The left hand side has the value:

$$P(X=a, Y=a') = b(A_t = a| S_t = s) p(s'|a,s) b(A_{t+1} = a'|, S_{t+1} = s')$$

while the right hand side has the value:

$$P(X=a)P(Y=a') = b(A_t = a| S_t = s)b(A_{t+1} = a'| S_{t+1} = s')$$

And hence not independent.

Now let use look at why the following expression holds:

Eq.5.14: $\mathbb{E}[\rho_{t:T-1}R_{t+k}] = \mathbb{E}[\rho_{t:t+k-1}R_{t+k}]$

I will not derive the exact expressions, but I hope you can form the reasoning I provide.
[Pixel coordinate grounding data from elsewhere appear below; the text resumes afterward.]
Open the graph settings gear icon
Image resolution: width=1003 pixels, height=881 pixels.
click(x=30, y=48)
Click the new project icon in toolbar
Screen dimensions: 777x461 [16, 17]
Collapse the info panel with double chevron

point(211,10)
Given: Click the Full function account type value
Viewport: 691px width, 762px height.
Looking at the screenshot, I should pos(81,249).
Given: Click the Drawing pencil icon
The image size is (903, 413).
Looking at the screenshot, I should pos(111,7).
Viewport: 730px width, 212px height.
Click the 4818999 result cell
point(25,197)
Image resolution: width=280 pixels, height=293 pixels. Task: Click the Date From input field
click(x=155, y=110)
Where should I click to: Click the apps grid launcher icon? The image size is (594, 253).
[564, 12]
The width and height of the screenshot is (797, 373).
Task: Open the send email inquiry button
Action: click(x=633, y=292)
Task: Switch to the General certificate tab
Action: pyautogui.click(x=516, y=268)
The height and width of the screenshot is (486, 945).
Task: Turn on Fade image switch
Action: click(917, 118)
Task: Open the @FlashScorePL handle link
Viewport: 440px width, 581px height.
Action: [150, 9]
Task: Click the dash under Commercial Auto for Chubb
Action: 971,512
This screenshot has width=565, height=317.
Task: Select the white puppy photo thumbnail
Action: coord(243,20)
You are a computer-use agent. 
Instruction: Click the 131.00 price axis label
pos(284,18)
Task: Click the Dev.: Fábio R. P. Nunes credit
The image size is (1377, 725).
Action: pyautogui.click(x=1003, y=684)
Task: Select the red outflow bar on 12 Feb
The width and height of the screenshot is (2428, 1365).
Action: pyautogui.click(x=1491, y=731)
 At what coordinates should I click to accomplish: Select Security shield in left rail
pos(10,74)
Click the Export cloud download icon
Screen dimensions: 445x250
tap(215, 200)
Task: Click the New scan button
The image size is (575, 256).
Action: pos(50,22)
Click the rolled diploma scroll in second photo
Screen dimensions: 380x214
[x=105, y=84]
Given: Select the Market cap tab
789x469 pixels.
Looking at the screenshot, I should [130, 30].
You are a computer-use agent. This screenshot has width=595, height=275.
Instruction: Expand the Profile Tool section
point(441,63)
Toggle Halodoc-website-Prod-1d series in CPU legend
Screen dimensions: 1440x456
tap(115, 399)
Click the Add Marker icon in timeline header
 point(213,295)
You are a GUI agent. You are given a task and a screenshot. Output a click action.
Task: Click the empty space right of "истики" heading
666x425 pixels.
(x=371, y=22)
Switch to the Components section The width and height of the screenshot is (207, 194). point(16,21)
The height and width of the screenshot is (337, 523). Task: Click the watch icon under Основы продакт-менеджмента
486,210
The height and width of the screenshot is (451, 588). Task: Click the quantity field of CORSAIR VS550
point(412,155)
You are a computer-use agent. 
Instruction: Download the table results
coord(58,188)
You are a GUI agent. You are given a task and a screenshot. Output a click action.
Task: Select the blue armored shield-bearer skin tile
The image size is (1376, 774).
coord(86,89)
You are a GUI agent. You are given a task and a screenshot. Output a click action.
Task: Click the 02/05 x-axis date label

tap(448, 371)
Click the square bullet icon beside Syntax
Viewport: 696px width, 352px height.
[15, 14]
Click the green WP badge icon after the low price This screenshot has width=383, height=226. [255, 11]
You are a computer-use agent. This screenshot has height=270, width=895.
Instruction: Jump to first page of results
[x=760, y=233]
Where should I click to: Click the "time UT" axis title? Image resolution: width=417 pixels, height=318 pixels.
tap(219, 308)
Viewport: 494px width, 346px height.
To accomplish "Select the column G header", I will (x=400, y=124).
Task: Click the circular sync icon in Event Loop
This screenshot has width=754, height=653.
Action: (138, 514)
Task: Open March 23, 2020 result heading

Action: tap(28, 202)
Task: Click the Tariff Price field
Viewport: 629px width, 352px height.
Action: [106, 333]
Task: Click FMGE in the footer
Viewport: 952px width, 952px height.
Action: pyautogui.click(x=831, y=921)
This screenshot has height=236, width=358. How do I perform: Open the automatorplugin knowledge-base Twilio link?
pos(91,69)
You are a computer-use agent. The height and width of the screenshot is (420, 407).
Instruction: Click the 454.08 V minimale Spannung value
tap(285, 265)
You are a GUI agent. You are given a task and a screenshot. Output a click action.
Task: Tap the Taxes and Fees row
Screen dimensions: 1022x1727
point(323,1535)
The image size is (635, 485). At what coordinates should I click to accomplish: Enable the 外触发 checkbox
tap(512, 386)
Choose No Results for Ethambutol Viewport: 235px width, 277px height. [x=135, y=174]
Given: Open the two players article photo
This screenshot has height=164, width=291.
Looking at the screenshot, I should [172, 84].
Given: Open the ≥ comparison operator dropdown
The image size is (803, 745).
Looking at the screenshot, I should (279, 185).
By the rules of probability we know that sum of joint probability is equal to 1 i.e.:

$$\sum_{X_1..X_n} P(X_1=a_1, X_2=a_2,...X_n = a_n) = 1$$

I have alredy showed above, the trajectory is not independent. So $R_{t+k}$ will depend on the trajectory $S_{t:t+k-1}$ where $S_{t:t+k-1}$ is a particular trajectory. At the end of this trajectory we get a reward $R_{t+k}$ and thus $R_{t+k}$ is exclusively a function of $S_{t:t+k-1}$ i.e. $R_{t+k} = f(S_{t:t+k-1})$. The trajectory after this $S_{t+k:T-1}$ irrelevant since it will always sum up of to 1. i.e once you have reached a particular state at time step $t+k-1$ you are now conditioning based on that $P(S_{t+k:T-1}|S_{t:t+k-1})$ and taking the expected value over all trajectories possible from thereon i.e. $\sum_{S_{t+k:T-1}} P(S_{t+k:T-1}|S_{t:t+k-1})$ which is 1 by probability rules. Thus, what you are really doing is:

$$P(S_{t:t+k-1})R_{t+k}(\sum_{S_{t+k:T-1}} P(S_{t+k:T-1}|S_{t:t+k-1}))$$

and hence the remaining trajectory has no contribution.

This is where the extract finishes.